Please repeat, exactly and with nothing extra, the line containing "Eventi (955, 52)" and every line after it up to the end of the material.
═════ Data provided ═════
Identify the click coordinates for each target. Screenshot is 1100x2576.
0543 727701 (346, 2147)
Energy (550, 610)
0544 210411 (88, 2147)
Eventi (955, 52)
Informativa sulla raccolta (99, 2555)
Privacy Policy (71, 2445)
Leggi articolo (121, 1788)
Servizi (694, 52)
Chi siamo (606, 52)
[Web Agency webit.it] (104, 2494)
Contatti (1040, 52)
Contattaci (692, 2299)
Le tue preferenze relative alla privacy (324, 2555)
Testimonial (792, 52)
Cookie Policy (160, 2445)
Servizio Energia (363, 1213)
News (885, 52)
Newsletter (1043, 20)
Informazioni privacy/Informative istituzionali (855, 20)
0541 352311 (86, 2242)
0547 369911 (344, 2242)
═════
» Reply to the exercise:
Eventi (955, 52)
Informativa sulla raccolta (99, 2555)
Privacy Policy (71, 2445)
Leggi articolo (121, 1788)
Servizi (694, 52)
Chi siamo (606, 52)
[Web Agency webit.it] (104, 2494)
Contatti (1040, 52)
Contattaci (692, 2299)
Le tue preferenze relative alla privacy (324, 2555)
Testimonial (792, 52)
Cookie Policy (160, 2445)
Servizio Energia (363, 1213)
News (885, 52)
Newsletter (1043, 20)
Informazioni privacy/Informative istituzionali (855, 20)
0541 352311 (86, 2242)
0547 369911 (344, 2242)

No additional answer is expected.